Air India, in which SIA Group has a 25.1% stake, continued to weigh on its financials. Singapore Air said its share of results of associated companies was S$417 million lower year-on-year in the first half, reflecting the Indian carrier’s losses.
Air India is still reeling from a fatal crash earlier this year and is seeking at least 100 billion rupees ($1.1 billion) in financial support from its owners Tata Sons Pvt. and Singapore Air, Bloomberg News reported last month. SIA said it is committed to working with Tata Sons to support Air India’s turnaround plan.
At a group level, passenger yields — a gauge of flight profitability — fell 3% to 9.8 Singaporean cents per kilometer. The yield decline continued to moderate, signaling an improving competitive outlook in the wake of the shutdown of smaller rival Jetstar Asia during the fiscal period.
SIA also benefitted from expenses staying broadly flat, while fuel costs declined in the quarter.
Despite the airline’s third consecutive quarterly decline in net profit and challenges from geopolitical tensions, economic headwinds and supply chain constraints, it struck an optimistic tone for its outlook. Demand for air travel remains resilient heading into the third quarter, the carrier said.

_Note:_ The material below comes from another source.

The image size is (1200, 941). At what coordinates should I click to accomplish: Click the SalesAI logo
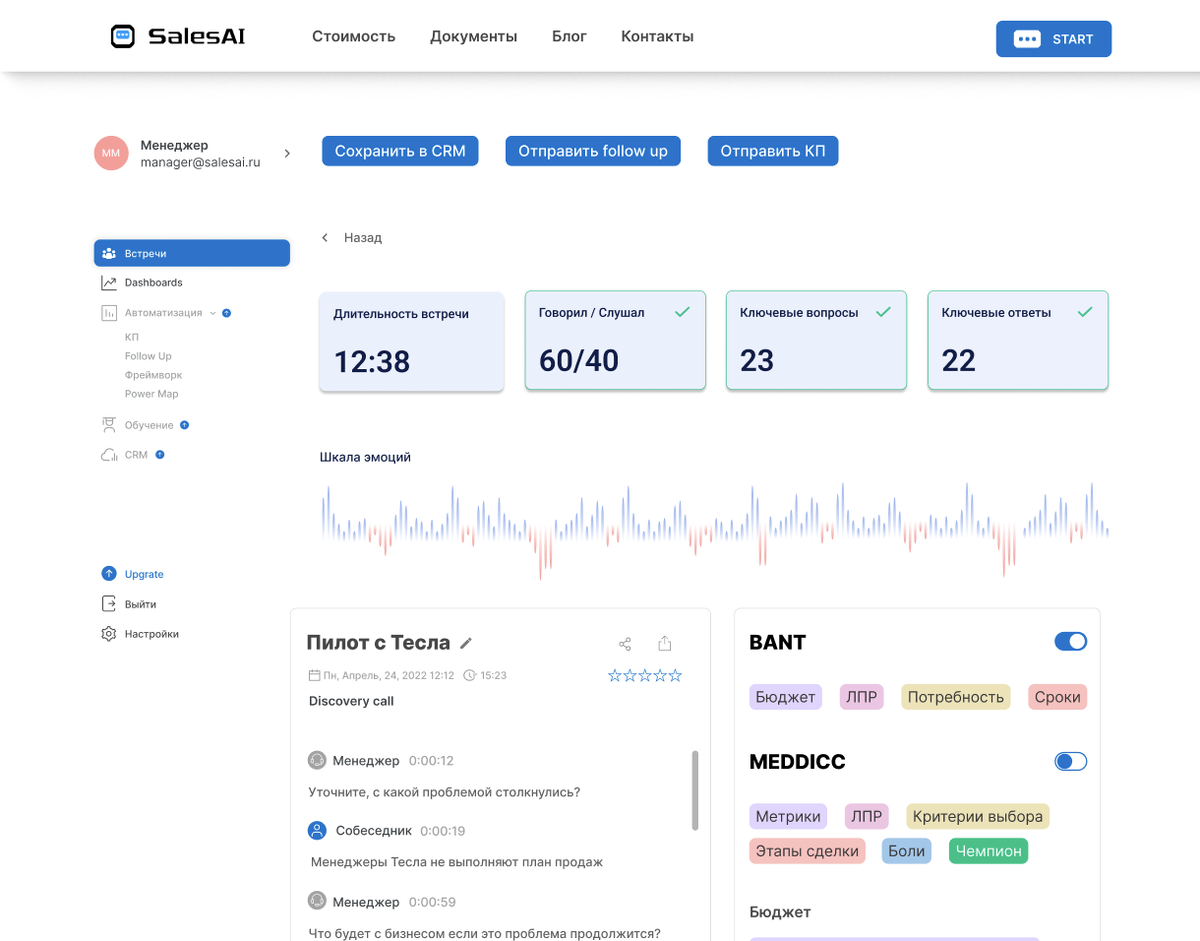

SIA Group flew a record 10.5 million passengers the quarter. Both flagship brand SIA and discount unit Scoot saw fuller flights as it increased capacity on strong demand.
Scoot continued to shine with load factors through September exceeding 90% for six consecutive months. It is likely benefiting from the end of Jetstar Asia services in July as it, as well as SIA, filled the gap left behind.